同様に、[比較例4]は実施例4と比較して重合時間が長く、残留する2,4ジフェニル−4−メチル−1−ペンテンと2,4ジフェニル−4−メチル−2−ペンテンとの重量比が0.6より小さいためドライピック強度と印刷光沢が劣る。
[比較例5]は実施例7と比較して重合時間が短く、残留する2,4ジフェニル−4−メチル−1−ペンテンが780ppmよりも多いため、ベタツキ性が劣る。
[比較例6]は使用するαメチルスチレンダイマーが4.5重量部よりも多いため、ベタツキ性とウェットピック強度が劣る。
[比較例7]は脂肪族共役ジエン系単量体の使用量が72重量部であり、特許請求の範囲外であるためウェットピック強度が劣る。

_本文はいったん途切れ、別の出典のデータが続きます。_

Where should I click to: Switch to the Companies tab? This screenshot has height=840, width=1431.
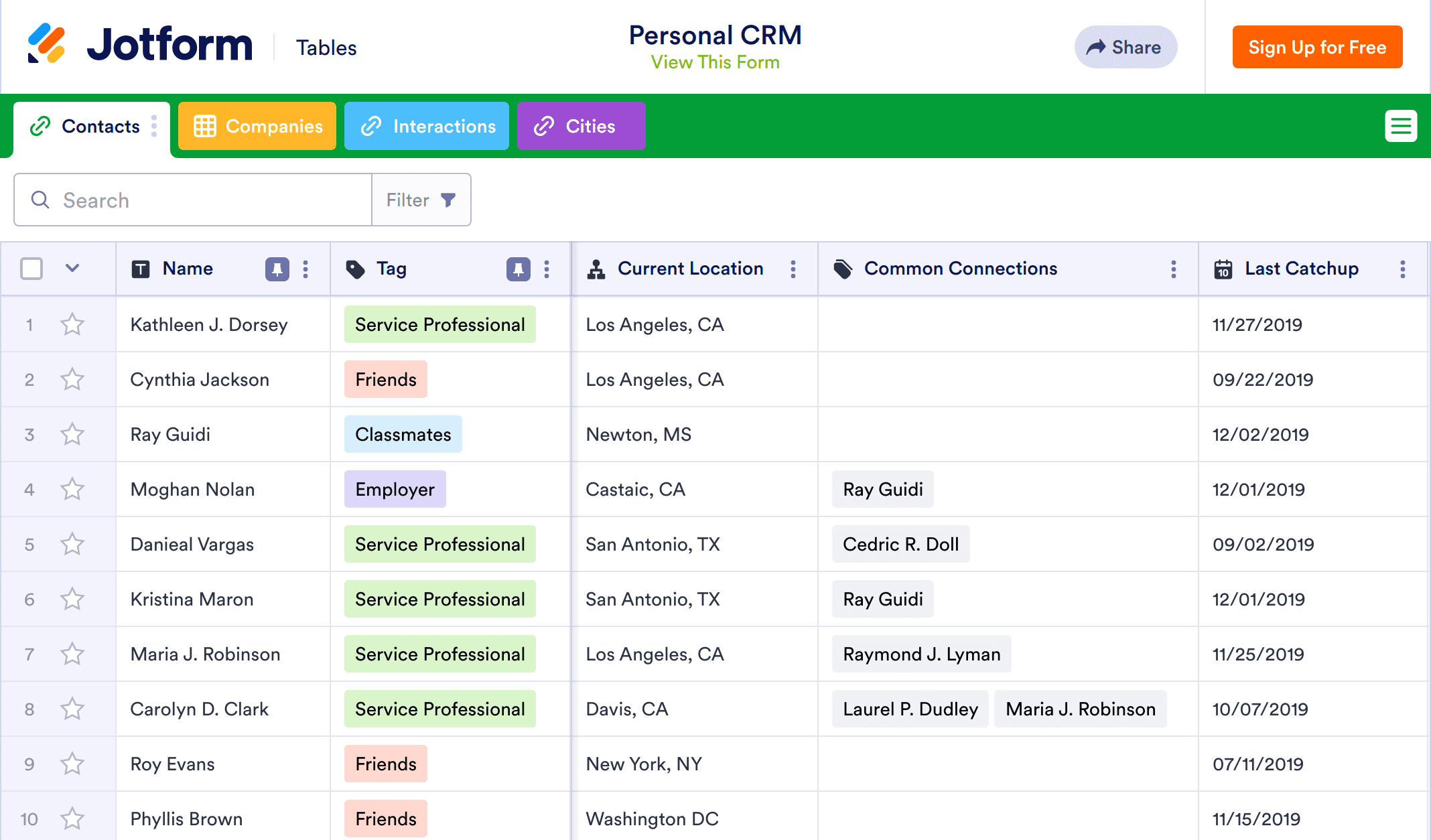click(x=257, y=126)
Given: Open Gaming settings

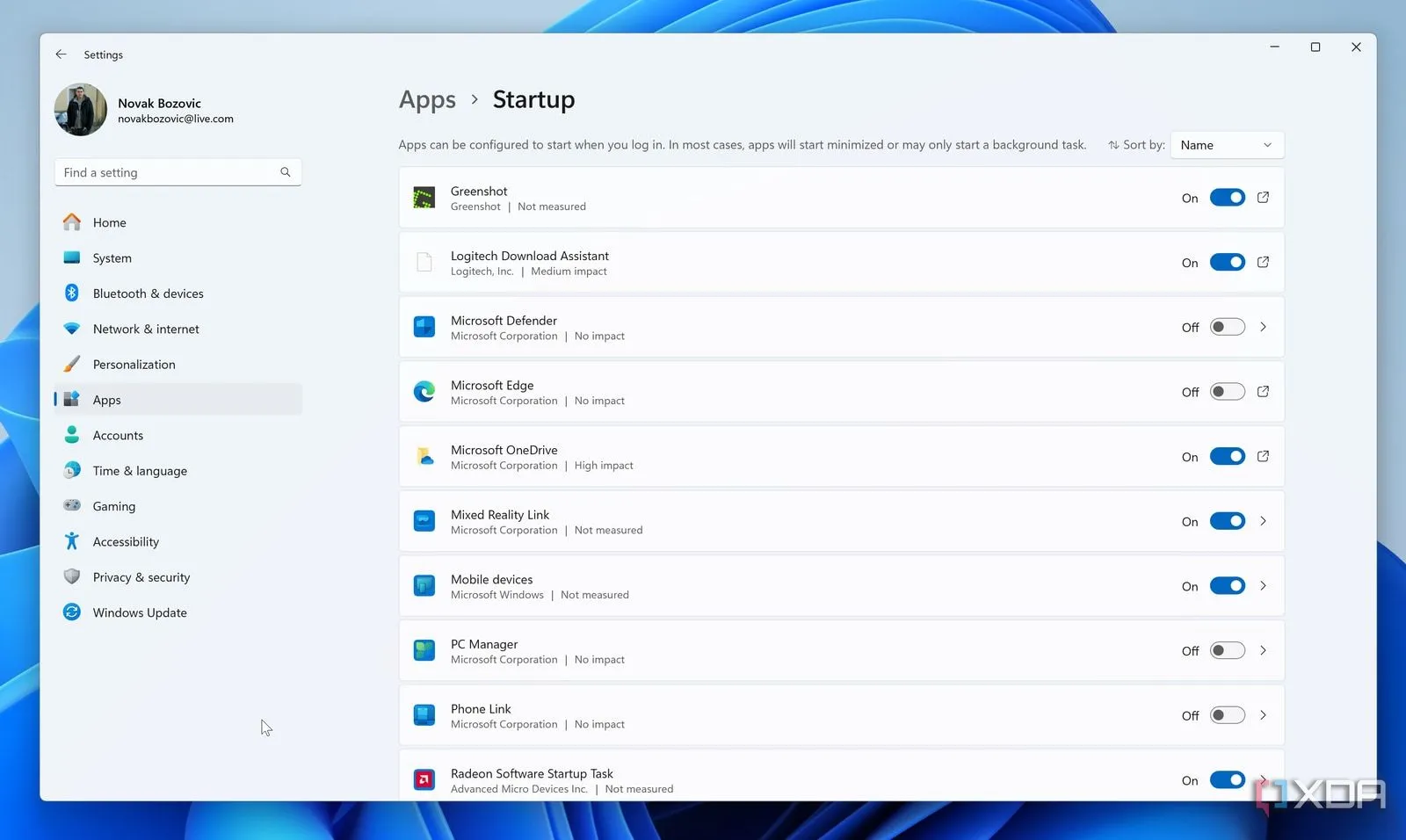Looking at the screenshot, I should tap(113, 506).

[比較例8]は重合温度が低く、残留する2,4ジフェニル−4−メチル−1−ペンテンと2,4ジフェニル−4−メチル−2−ペンテンとの重量比が6.5を越えるためベタツキ性と塗工紙のウェットピック強度が劣る。
本発明の共重合体ラテックスを用いることで、塗工操業性に優れ、ドライピック強度、ウェットピック強度、印刷光沢に優れたオフセット印刷用塗工紙を提供することができる。

Claims (2)

  1. 脂肪族共役ジエン系単量体30〜70重量部、エチレン系不飽和カルボン酸単量体1〜10重量部およびその他の共重合可能な単量体20〜69重量部からなる単量体(合計100重量部)を、α−メチルスチレンダイマー0.1〜4.5重量部の存在下で乳化重合してなる共重合体ラテックスであり、かつ共重合体ラテックス中に残留する2,4ジフェニル−4−メチル−1−ペンテンが、該共重合体ラテックスの固形分に対して780ppm以下であり、残留する2,4ジフェニル−4−メチル−1−ペンテンと2,4ジフェニル−4−メチル−2−ペンテンの重量比が0.6〜6.5であることを特徴とする紙塗工用共重合体ラテックス。
  2. 請求項1に記載の共重合体ラテックスを含有する紙被覆用組成物。